# PROBLEM
Reproduce the data word for word from the line containing "Identify the location" through the line containing "alert-range-bar is located", and leave the pictures out.

# PROVIDED ENTRIES

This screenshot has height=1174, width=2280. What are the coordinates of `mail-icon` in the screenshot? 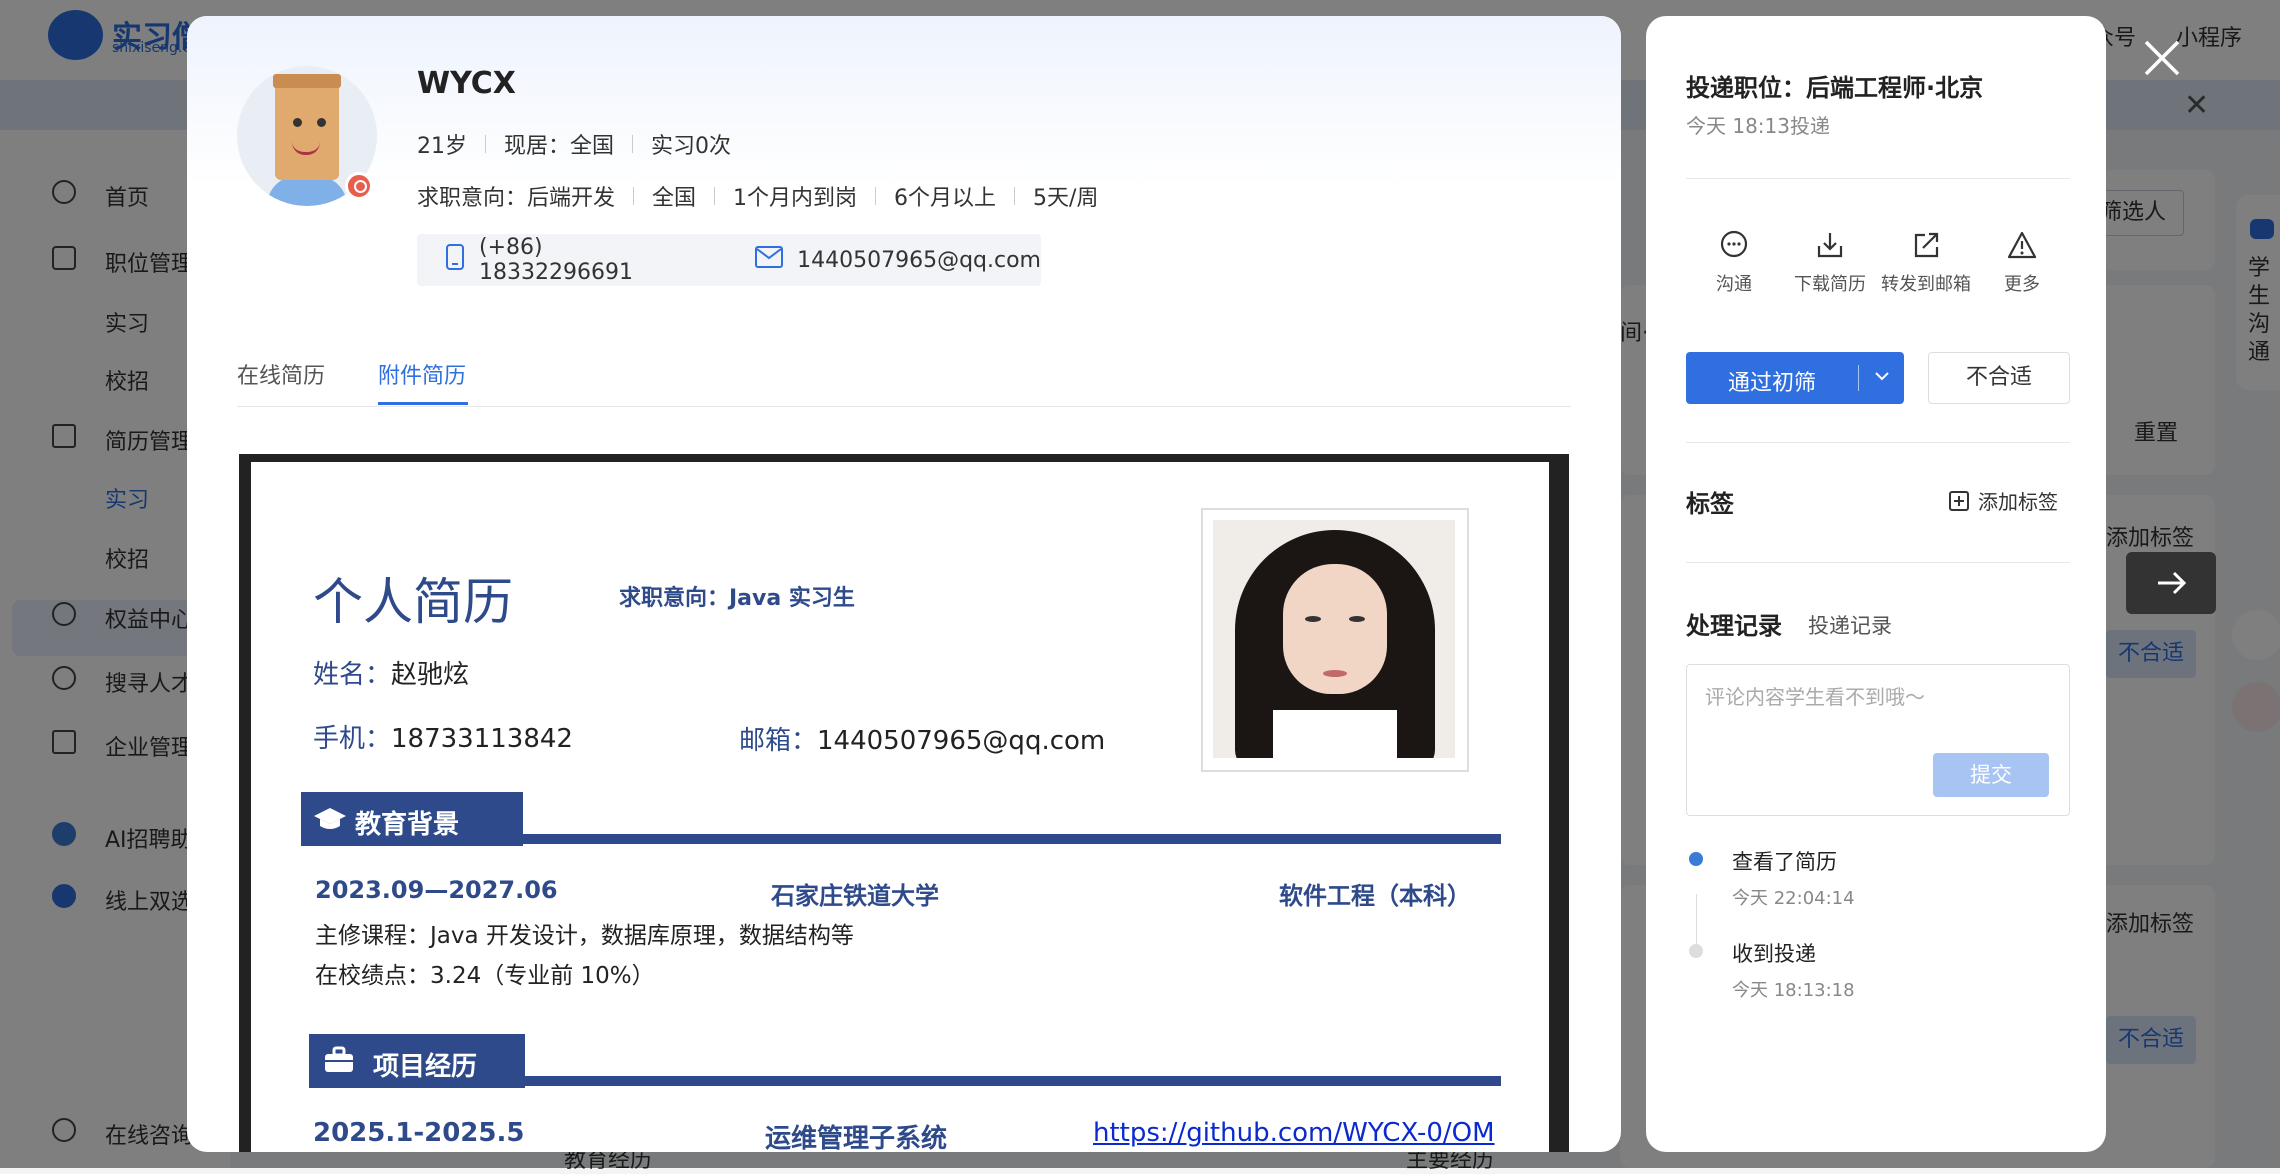 It's located at (770, 260).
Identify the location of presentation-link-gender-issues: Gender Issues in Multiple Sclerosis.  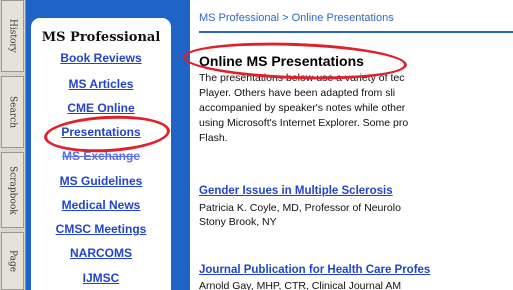
(296, 191).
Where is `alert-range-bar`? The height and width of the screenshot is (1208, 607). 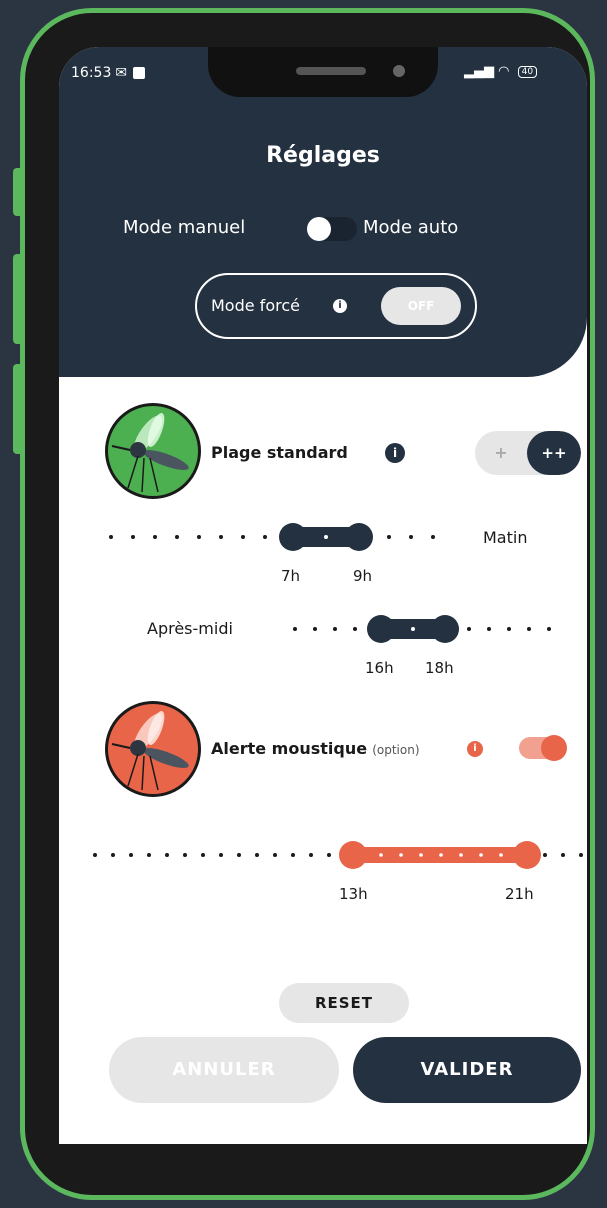
alert-range-bar is located at coordinates (440, 855).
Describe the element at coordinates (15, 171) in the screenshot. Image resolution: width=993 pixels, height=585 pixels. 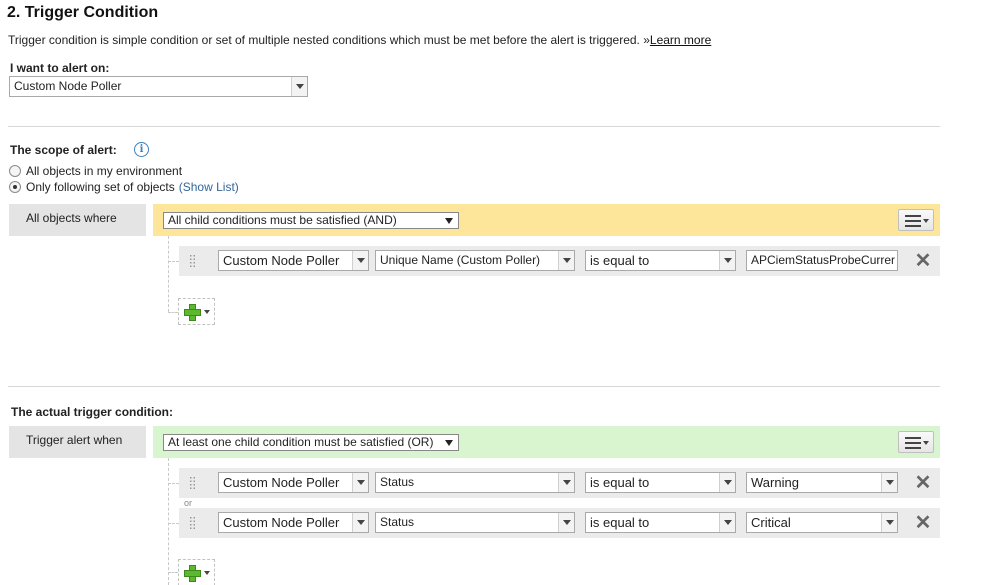
I see `radio-button` at that location.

# TASK OUTPUT
Identify the location of presentation-link-gender-issues: Gender Issues in Multiple Sclerosis.  
(296, 191).
Where is `alert-range-bar`? The height and width of the screenshot is (1208, 607). 
alert-range-bar is located at coordinates (440, 855).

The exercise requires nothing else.